Instruction 1:
Answer these from the news report on Anthem leaving Ohio's exchanges:
(a) How many Ohio counties could be left without an on-exchange option for individual coverage?
(b) Where is the only place people can use an income-based tax credit to help pay for coverage?
(c) How many counties in the Blue Cross and Blue Shield of Kansas City market could be left with no on-exchange options?
Instruction 2:
Name every health insurance company mentioned in the news report on Anthem leaving Ohio's exchanges.

Document section:

[Start]

(AP) – One of the nation’s biggest health insurers says it will not return to Ohio’s public insurance exchanges next year, a decision that could open more holes in the Affordable Care Act’s increasingly thin system for helping people buy coverage.
The move announced Tuesday by Anthem Inc. could leave shoppers in 20 counties without an option for buying individual coverage on the exchange unless another insurer steps in, according to data compiled by The Associated Press and the consulting firm Avalere.
The exchanges are the only place where people can use an income-based tax credit to help cover the cost of coverage.
Insurers are finalizing their plans for next year, and exchange choices have grown sparse in many markets around the country. While several insurers have said they plan to return for 2018 and metropolitan markets are expected to still have several choices, national companies like Humana and Aetna have already decided to leave the on-exchange market entirely.
Another insurer, Blue Cross and Blue Shield of Kansas City, said late last month that it also was leaving the exchanges, a decision that could leave 25 counties in that market with no on-exchange options. People may be able to find options off the exchange there but without the benefit of a subsidy to help pay for coverage.

[End]

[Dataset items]
[Start]

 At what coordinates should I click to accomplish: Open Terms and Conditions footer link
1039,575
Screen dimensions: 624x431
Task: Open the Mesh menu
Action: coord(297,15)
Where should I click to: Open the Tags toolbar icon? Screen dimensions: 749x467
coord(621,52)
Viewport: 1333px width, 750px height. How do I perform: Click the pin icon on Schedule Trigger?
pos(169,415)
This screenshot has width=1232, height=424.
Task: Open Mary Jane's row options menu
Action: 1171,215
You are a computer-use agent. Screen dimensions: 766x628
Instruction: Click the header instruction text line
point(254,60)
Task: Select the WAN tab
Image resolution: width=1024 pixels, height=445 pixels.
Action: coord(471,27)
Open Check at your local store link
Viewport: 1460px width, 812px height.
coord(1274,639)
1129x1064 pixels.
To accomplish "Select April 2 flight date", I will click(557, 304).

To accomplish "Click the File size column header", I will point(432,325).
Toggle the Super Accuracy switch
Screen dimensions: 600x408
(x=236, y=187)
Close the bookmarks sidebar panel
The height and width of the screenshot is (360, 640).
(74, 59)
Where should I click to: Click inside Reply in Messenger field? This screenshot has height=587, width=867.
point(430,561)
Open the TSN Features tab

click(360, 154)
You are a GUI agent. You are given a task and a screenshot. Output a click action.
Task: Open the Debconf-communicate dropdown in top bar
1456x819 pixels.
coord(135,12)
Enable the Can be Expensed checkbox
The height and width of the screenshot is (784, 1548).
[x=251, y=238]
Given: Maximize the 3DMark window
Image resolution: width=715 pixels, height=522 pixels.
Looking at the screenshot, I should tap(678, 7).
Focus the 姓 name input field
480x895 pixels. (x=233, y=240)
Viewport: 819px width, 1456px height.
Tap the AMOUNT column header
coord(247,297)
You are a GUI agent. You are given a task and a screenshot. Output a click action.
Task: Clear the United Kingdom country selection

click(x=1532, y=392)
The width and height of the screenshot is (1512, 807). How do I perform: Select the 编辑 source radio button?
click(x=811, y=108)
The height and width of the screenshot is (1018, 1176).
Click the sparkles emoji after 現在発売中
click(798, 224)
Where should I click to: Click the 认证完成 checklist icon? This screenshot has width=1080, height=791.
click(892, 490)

[End]

Final answer 1:
(a) 20 counties
(b) The exchanges
(c) 25 counties

Final answer 2:
Anthem Inc., Humana, Aetna, Blue Cross and Blue Shield of Kansas City